The paragraph does not mention ISIS (or whatever the label of the month is), but much of the homily is concerned with violence in the Middle East and in Africa. In context, Francis is blaming terrorism and other forms of political violence and coercion on selfishness.
Sorry, no. Coming from a Jesuit, this is astonishingly sloppy. It’s on a par with attacking the 9/11 terrorists as cowardly, a mistake which Tim Noah and Paul Krugman correctly called out: a suicide bomber is necessarily very brave.
The medieval typology of deadly sins allows a better classification of al-Baghdadi’s as pride and anger. Anger may depend partly on pride – excessive self-esteem – but its expressions are often reckless and self-destructive.
The Seven Deadly Sins only get us so far and do not account for the core of jihadi or other religious fanaticism: the paranoid world-view, unlimited and unrealistic revolutionary agenda, and jettisoning of normal moral restraints.
Modern social science may not have a full explanation, but it has developed at least two pieces of it. One is the mechanism of confirmation bias, the universal tendency to seek out evidence fitting a preconception and disregard evidence that does not. In the strong form, in arrogant and credulous personalities, this can create a positive feedback loop and lead us from a common prejudice (such as social and economic antisemitism), with some distorted basis in fact, to a radical dogma (the Jewish conspiracy for world domination) entirely detached from reality. Another insight applies to the followers: social pressures of group conformity and the psychological process of habituation can easily transform quite ordinary people into monsters. See Milgram’s fake torture experiment, the Stanford prison experiment, and Browning’s Ordinary Men, a study of an SS battalion recruited from unremarkable reservists, not enthusiastic former brownshirts.
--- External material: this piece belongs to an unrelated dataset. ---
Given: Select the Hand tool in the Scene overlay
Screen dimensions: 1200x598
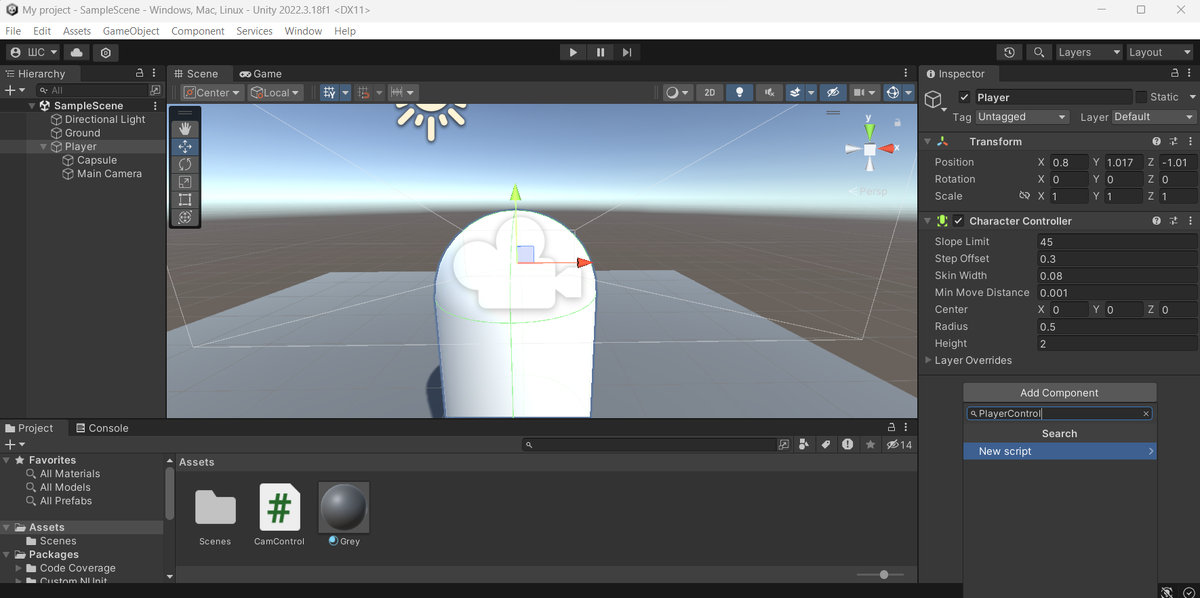Looking at the screenshot, I should pyautogui.click(x=185, y=127).
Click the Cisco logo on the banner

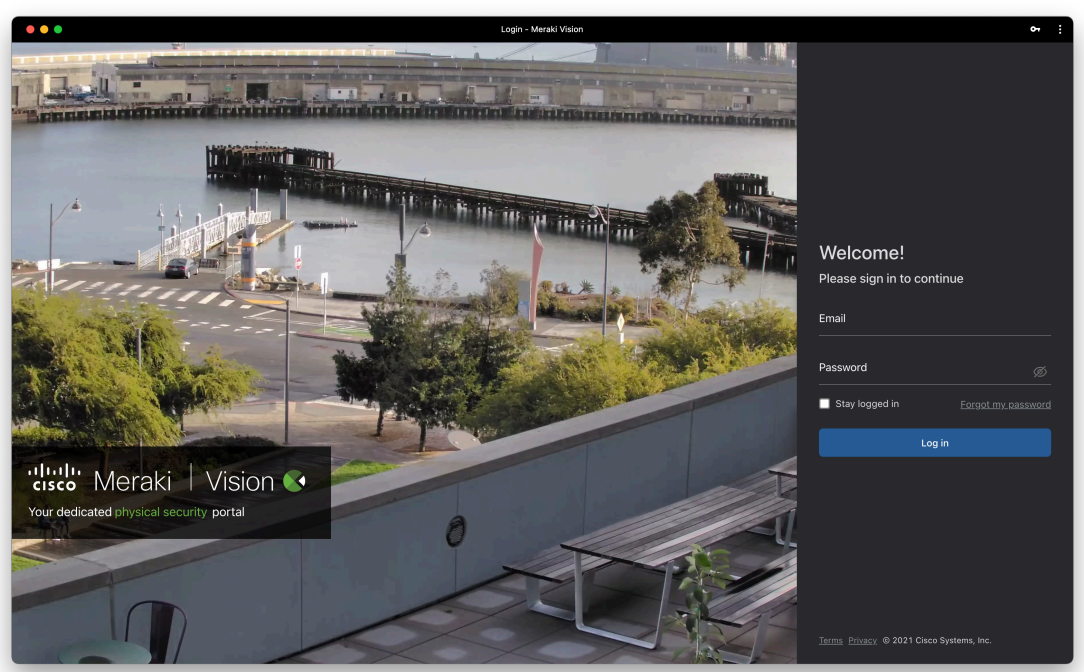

These two factors do not explain everything. In particular, the European recruits to ISIS chose the movement over other Islamic, even radical Islamic, authority figures. Still, I think the case is clear that we cannot account for the movement’s rise by any appeal to simple selfishness. The Devil has many other tunes.
Selfishness, in the form of common greed, accounts perfectly for the irresponsible marketing of prescription opioids, as much as the political variant explains Herod’s alleged Massacre of the Innocents. I’m not defending it like Ayn Rand.